The only thing that makes the job worthwhile is the people that are there with such an overwhelming emotion that even a blind person can read on their faces. There are only a handful of things that college students need at six in the morning and I get to sell it to them and ask if they want to also donate a dollar to the charity of the month. With over ten thousand students a few minutes away on foot, you don’t really recognize faces but you do get to see emotion and not just a desire for whatever they are buying. For some kids, it’s a craving like the wannabe tough guys who miscalculated their nicotine needs and want a pack to start smoking immediately. I particularly enjoy the smugness that comes from someone who thinks they have outsmarted the system by buying whatever they needed in bulk and how they can barely carry the jumbo pack of ten rolls of paper towels out the door. Little do they know that no matter what, the company still makes a profit. Shame that workplace rules specifically state I can’t converse with customers about their purchases or question them about their emotions.

That policy stops me from being rude but it also inhibits my curiosity toward some of the most emotionally filled people that I get to share a moment with. There are grown up kids who just went through something life altering and I am the person they first come in contact with afterwards. You have never seen dread until you see a girl with a stain riddled fancy dress come to buy Plan B. The energy filled panic of a young man that gets a greeting card and a bouquet of whatever flowers we have will make you reconsider keeping an up to date day planner. Shame oozes in a very predominant manner from both the girls and the guys who buy pregnancy tests. The complete look of defeat that comes from a dude trying to return an unopened value pack of condoms almost me want to tell him about suicide prevention hotlines. Maybe it’s the empathy from my unknown father or the literary acumen from my mother that urges me to try and make a connection with these people if only to confirm the stories my imagination has already conceived. A hug, a concerned shoulder pat, even a simple “it’s going to be okay” is something I want but I can tell that they go at sunrise to get these objects for two reasons: urgency and anonymity. They need it fast and don’t want anyone else to know about this. If there was dark room with a vending machine with said items there would probably be a line of people hiding their faces at almost all moments.
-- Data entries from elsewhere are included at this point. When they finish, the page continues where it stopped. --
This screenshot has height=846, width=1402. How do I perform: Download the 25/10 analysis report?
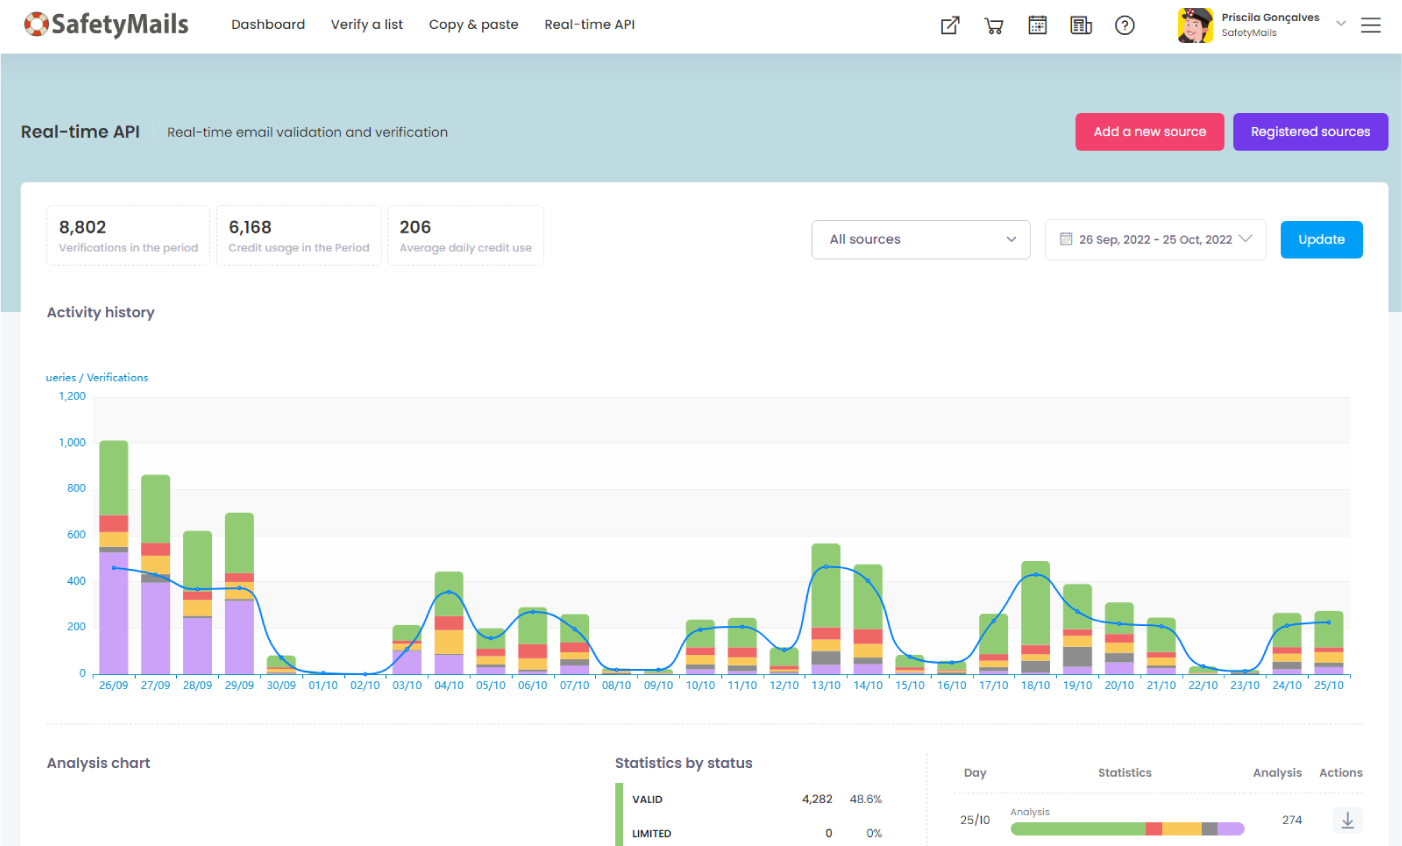click(x=1347, y=820)
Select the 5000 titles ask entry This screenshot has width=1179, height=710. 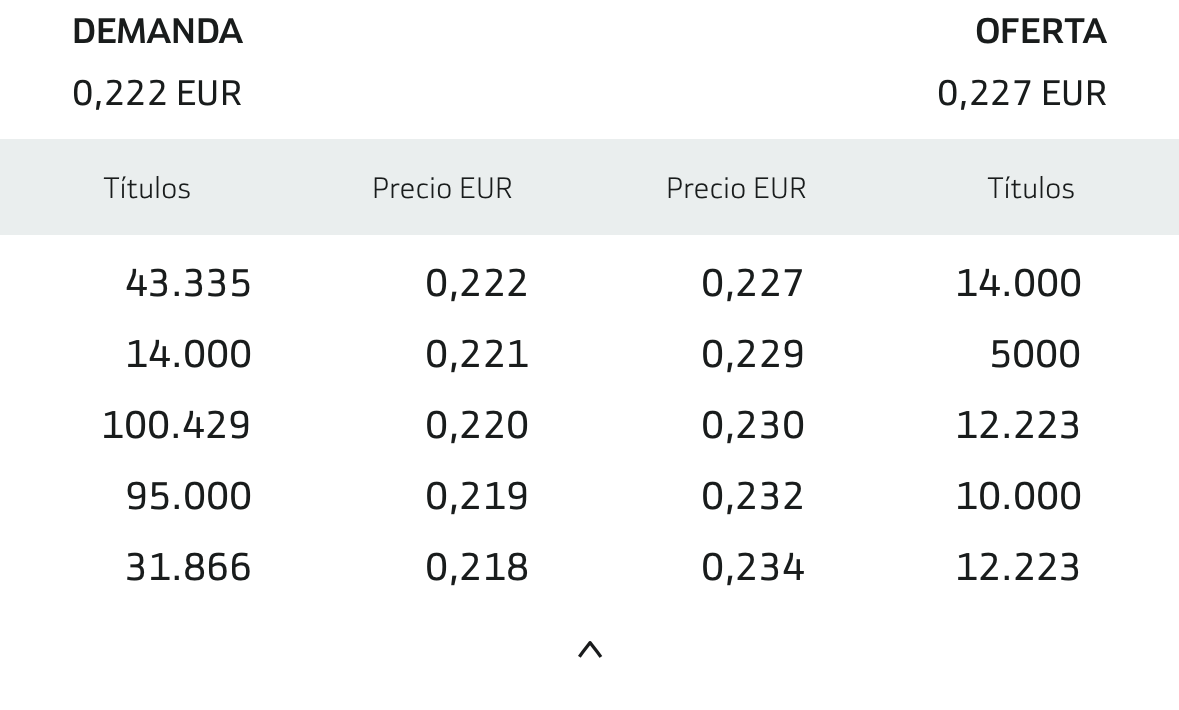point(1035,354)
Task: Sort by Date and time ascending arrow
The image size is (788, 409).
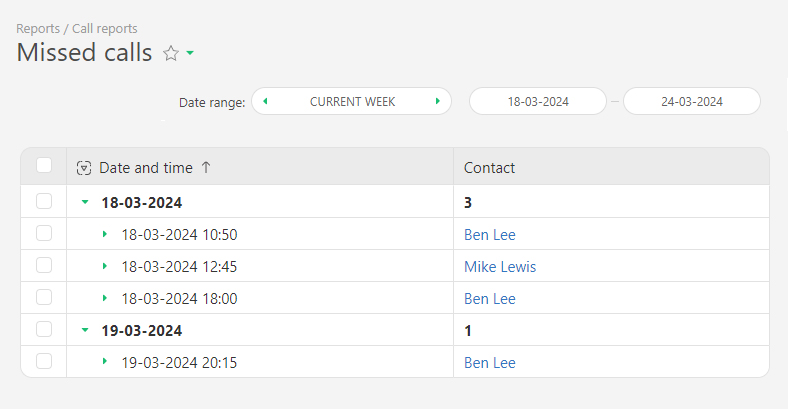Action: [206, 168]
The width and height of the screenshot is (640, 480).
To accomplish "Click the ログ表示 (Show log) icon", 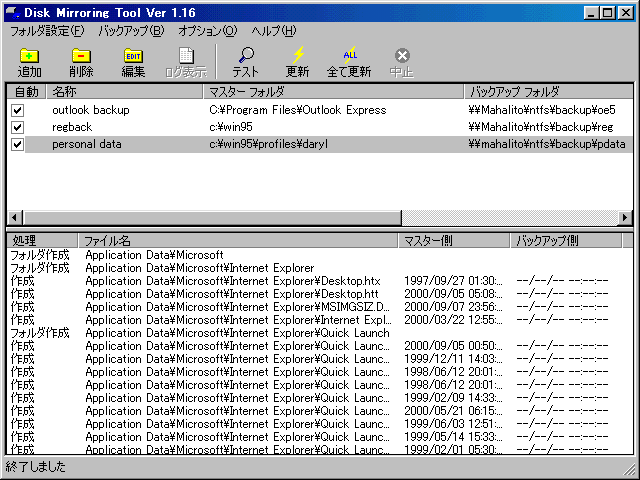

The biggest temptation comes from those damn little store cards to get personalized coupons. Even at their worst, most people still want a deal. For an instance, their entire information comes on screen and my little nametag pales in comparison to what our interaction has let me learn. I get their full name and want to call out to them with some form of solace as they are about to leave. I obtain a phone number that entices me to call later to try and fill out the dotted lines of the narrative that my subconscious has drawn out that needs a conclusion. And yet I am left sympathetically silent and inquisitively impotent as they rush out with receipt barely in their grasps. Most days I don’t get to be the momentary apothecary for these Romeos and Juliets whose stories advance to the next scene after obtaining their required times. Regardless, I feel like I have continued life’s quest for questions and answers for those poor young unfortunate souls. Shame that even if they did enlightenment or peace of mind they probably wouldn’t come back and share their discoveries with me.